Ospiti dell’evento organizzato dall’Università di Bologna anche due premi Nobel
Settembre è il mese delle dimensioni nanometriche in Italia. Oltre all’evento di Ischia dedicato ai 30 anni del laser a cascata quantica, nella località romagnola di Bertinoro si è svolta una kermesse dedicata alla ricerca su macchine e motori di dimensioni nanometriche.
Organizzato dall’Università di Bologna, l’appuntamento internazionale Mach-5 – Molecular Machinery: Making, Measuring, Modeling è stato ospitato nel centro residenziale universitario della località in provincia di Forlì-Cesena ed è stato aperto da due premi Nobel per la Chimica: Jean-Marie Lehn, insignito nel 1987, e Jean-Pierre Sauvage, che ha condiviso il Nobel 2016 con Fraser Stoddart e Ben Feringa.
Proprio i 3 vincitori del 2016, due anni dopo sono stati protagonisti di un grande evento sulle macchine molecolari nell’Aula Magna dell’Università di Bologna e a loro è intitolato il Premio SSF (Sauvage-Stoddart-Feringa Prize attribuito ai progetti partecipanti. Un premio doppio: in versione Senior per gli studiosi affermati e Junior per giovani ricercatori.
Il SSF Senior Prize 2024 è andato a Nathalie Katsonis, professoressa di Chimica all’University of Groningen (Paesi Bassi), dove guida un gruppo di ricerca su Sistemi e Materiali Molecolari Attivi. Il SSF Junior Prize 2024 è invece andato a Yunyan Qiu, professore alla National University of Singapore, dove coordina il Laboratorio di Materiali Dinamici.
Mach-5 ha dato spazio ai maggiori esperti nel campo della Molecular Machinery. Kermesse biennale e itinerante, quella che si è tenuta in Romagna è stata la seconda edizione ed è stata promossa dal professor Alberto Credi, docente di Chimica e prorettore per la Ricerca dell’Università di Bologna, e dal professore tedesco Rainer Herges, attivo all’Università di Kiel.
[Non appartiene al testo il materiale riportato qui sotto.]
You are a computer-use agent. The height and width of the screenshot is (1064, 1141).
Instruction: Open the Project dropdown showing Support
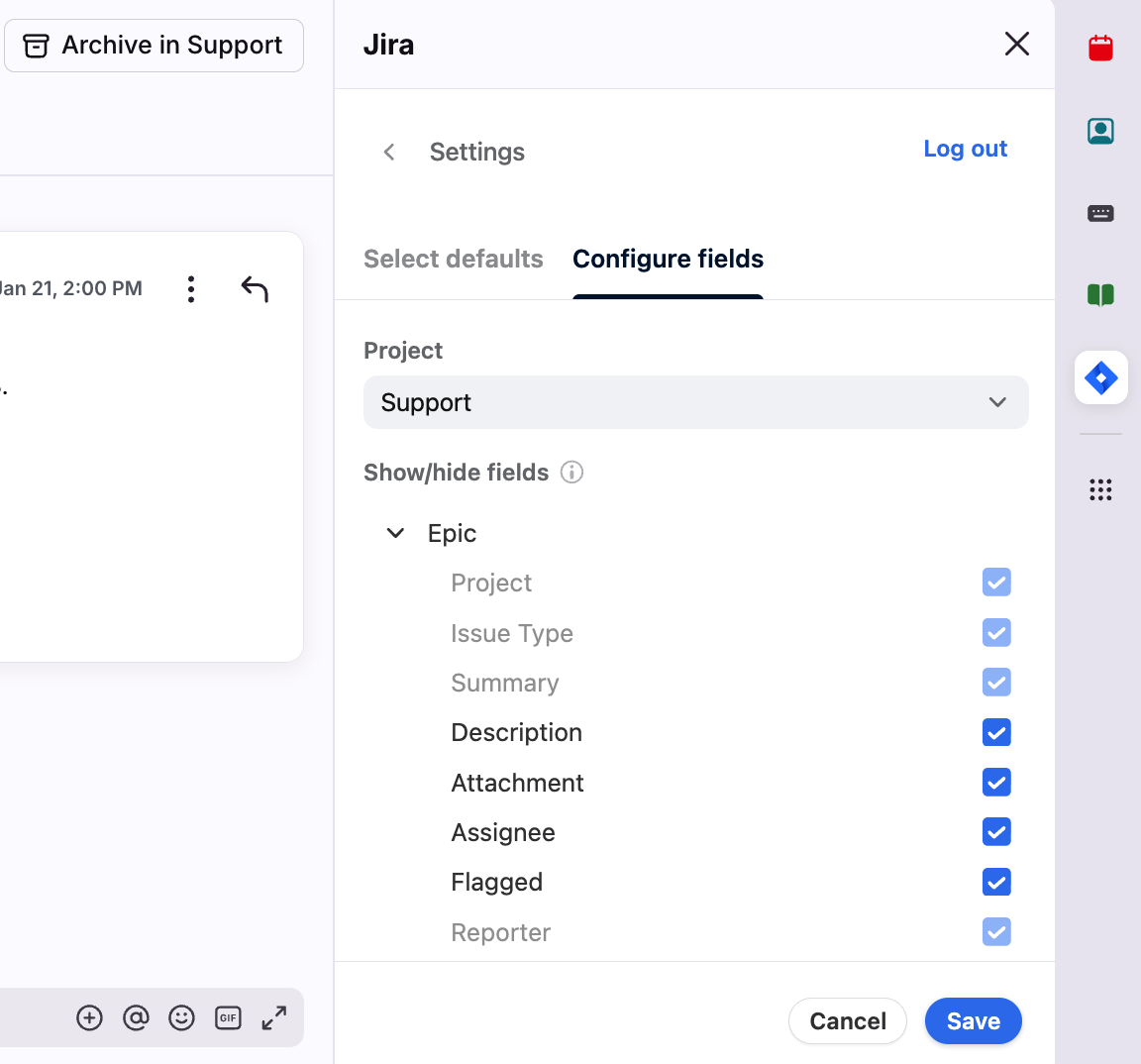click(695, 402)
Non immaginate però un incontro di vecchie glorie della scienza. Per volontà degli organizzatori, infatti, al centro del programma delle conferenze Mach-5 ci sono stati i giovani ricercatori: “I loro contributi”, ha detto il professor Credi, “sono l’avanguardia di questo settore di studio e definiscono l’orizzonte verso il quale ci stiamo muovendo. È ormai evidente infatti che dispositivi e macchine molecolari potrebbero offrire soluzioni radicalmente innovative a problemi significativi in molte aree della tecnologia e della medicina”.